The process of budding was monitored by using fluorescence microscopy (DMIL, LED, Fluo Leica): the dextran-rich phase was tagged by dissolving 0.3 wt% FITC-DEAE-Dextran (Mw = 70,000, Life Technology Co., Ltd.) into the droplet phase. In separate trials, the networks of lysozyme fibrils were stained by 15 μM L−1 ThT (Shanghai Ryon Biological Co., Ltd.), followed by incubation of the resultant mixture at 60 °C for 15 min. The fluorescence staining was excited by using a blue laser source and the images were captured in the green channels. We also obtained corresponding bright-field (or phase-contrast) images of the budding droplets for measuring the volume of the w/w droplets.

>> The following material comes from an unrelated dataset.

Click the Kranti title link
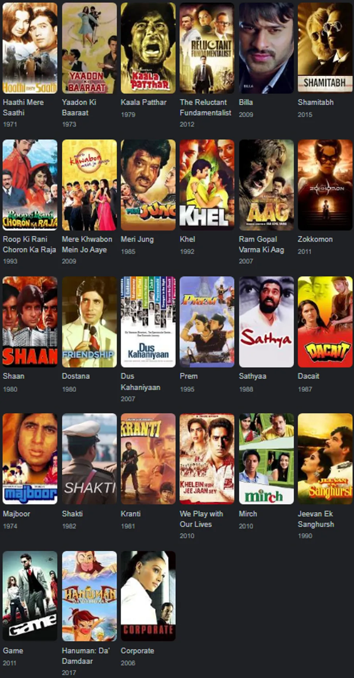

Osmolarity and interfacial tension measurements

Osmolarity of the emulsion phases before and after budding were measured using an osmometer (Model 3320, Advanced Instrument, Inc., USA). To determine the osmotic pressure between the droplet and continuous phases, we measured the osmolarity of dextran solutions before and after dehydration in the PEG-rich phase without addition of lysozyme fibrils, because the contribution of fibril networks to the osmolarity change of the emulsion phase can be ignored. After the splitting of droplets, the equilibrium concentration of dextran was determined from the phase diagram of dextran-PEG-H2O reported in ref. [39]. The interfacial tension between different aqueous phases was measured using a spinning drop tensiometer (Krüss, Site 100). The protocol of measurement is illustrated in ref. [25].

Fabrication of microparticles

An aqueous phase containing 2 wt% fibrils and 10% dextran T500 (droplet phase) was electrosprayed into the continuous phase consisting of an aqueous mixture of 25 wt% PEG (Mw = 2000, Aladdin Trade Co., Ltd.) and 0.1 wt% fibrils. At such a high concentration of PEG in the continuous phase, water was gradually extracted out of the droplet and the dextran-rich phase was solidified into solid particles. Glutaraldehyde (2.5 wt%, Sigma) was added into the continuous phase to cross-link the protein nanofibrils. After reacting for 12 h at 37 °C, the microparticles with budding surfaces were formed.

Fabrication of microfibers

The above emulsion and continuous phases were separately injected through a co-flowing capillary microfluidic device, forming a stable dextran-in-PEG w/w jet. The flow rates of the dispersed and the outer continuous phases were maintained at 0.5 mL h−1 and 2 mL h−1, respectively. Subsequently, the w/w jet was collected in a rotating culture dish (Φ = 8 cm, 10 rpm, ~0.004 × g). The culture dish contained a mixture solution of 30 wt% PEG (Mw = 2000) and 2.5 wt% glutaraldehyde (Sigma). The w/w jet solidified into microfibers after incubation at 37 °C for 4 h.

Scanning electron microscopy

Microparticles and fibers were transferred into absolute ethanol to remove the remaining water. The particles and fibers were then immersed into liquid carbon dioxide and dried following the protocols of critical point drying[40]. The dried samples were sputtered with gold before imaging under scanning electron microscopy (Hitachi S4800 FEG, 5 kV).

Data availability

The authors declare that the data supporting the findings of this study are available within the paper and its Supplementary Information files and from the authors upon reasonable request.